Columna publicada el domingo 10 de julio de 2022 por La Tercera.

La campaña del apruebo es, hasta ahora, una versión desganada y reducida de todas las campañas de la izquierda de la última década. Eso sí, el tono es menos feliz y más intolerante que otras veces. El roteo a mansalva contra los “fachos pobres” (ahora también “aspiracionales”), los llamados ilustrados a “leer” (asumiendo que toda crítica nace de la ignorancia) y la amenaza poco velada de que si Chile no se rinde ante el proyecto constitucional de izquierda, vendrá el caos o la guerra civil (estilo Carlos Ruiz Encina y Ricardo Núñez) le dan un aire reaccionario y de campaña del terror a los que siempre se han jactado de ser gráciles tripulantes de las fuerzas de la historia.

Ahora, entre las consignas campañeras hay una regalona: que detrás del crecimiento del rechazo estaría el miedo de “los poderosos” a “perder los privilegios”. Sin embargo, el texto constitucional hoy vigente (el del 2005 firmado por Lagos) no fija ningún privilegio legal para ningún grupo social determinado. Todos los ciudadanos chilenos son declarados iguales en derechos y deberes, y ninguno de sus artículos hace palidecer dicha afirmación.

Esta igualdad básica ante la ley, en cambio, es directamente atacada por el proyecto constitucional emanado de la Convención. Esto, porque en vez de entender el país como un conjunto de ciudadanos equivalentes, lo mira como un conjunto de grupos identitarios en competencia. Y busca imponer una ingeniería institucional que empareje la “participación y representación efectiva” de dichos grupos, dejando en segundo plano los principios democráticos de representación. En otras palabras, la propuesta constitucional desplaza la igualdad democrática por un igualitarismo corporativista, y lo hace estableciendo privilegios especiales para los grupos identitarios que considera que necesitan promoción.

El caso más llamativo, en este sentido, es el de los “pueblos y naciones indígenas” existentes y por “renacer” (más el “pueblo tribal afrodescendiente chileno”, según el artículo 93). A diferencia del chileno común y corriente, ellos gozan en el proyecto de una serie de ventajas específicas, partiendo por el hecho de poseer derechos fundamentales colectivos (18.2). Es decir, ellos habitarían una esfera legal separada, especial y protegida. Los derechos especiales asignados a dicha esfera aparecen en el artículo 34 (redundante con el 64): autonomía, autogobierno, reconocimiento y protección de sus autoridades (“propias o tradicionales”), territorios y lengua, entre otros. Y el derecho a participar plenamente, “si así lo desean”, en la vida “política, económica, social y cultural del Estado”.

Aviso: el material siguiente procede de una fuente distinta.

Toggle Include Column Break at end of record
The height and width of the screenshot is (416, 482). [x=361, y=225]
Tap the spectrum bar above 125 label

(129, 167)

Este conjunto de privilegios es ampliado en otros puntos del proyecto. Las prestaciones de salud indígena –aunque no tengan base científica alguna- son garantizadas por el Estado (44.2 y 44.6). Tienen autonomía territorial especial (234 y 235), derechos de aguas propios (58), derecho a consulta (65) y consentimiento (191) previo en todo lo que les afecte, protección especial de su propiedad territorial (79.2), preferencia para apropiarse de los terrenos que reclamen como ancestralmente propios (79.3), subsidio para desarrollar y preservar sus saberes y conocimientos “ancestrales” (96), derecho a usar su lengua en todo contexto que estimen conveniente (100), subsidio estatal para apropiarse y proteger todo lo que consideren su patrimonio cultural (102), escaños reservados en el Congreso (252.3) y en la Cámara de las regiones (254.3) que no demandan representatividad alguna y un sistema de justicia paralelo (309, 322.2). Todo un mundo de rentismo étnico.

Por supuesto, la implementación de todos estos privilegios legales requiere financiamiento. Y ese financiamiento saldrá de los impuestos de todos los chilenos. No sólo el voto de quienes no pertenezcan a alguno de estos colectivos valdrá menos, sino que también recibirá menos por parte del Estado a cambio de sus impuestos, su propiedad tendrá menor protección y no tendrá la opción de preferir una legislación alternativa cuando le convenga. El chileno será un ciudadano de segunda categoría en su propio país.

Reconocer lo excesivo y odioso de la discriminación establecida por el proyecto no implica negar la existencia de una deuda histórica con algunos pueblos indígenas. Pero sí tener claro que una injusticia no se arregla con otra, y que el objetivo de toda reparación debe ser rehabilitar la igualdad y lealtad recíproca entre todos los ciudadanos. No se cosechará paz sembrando vientos.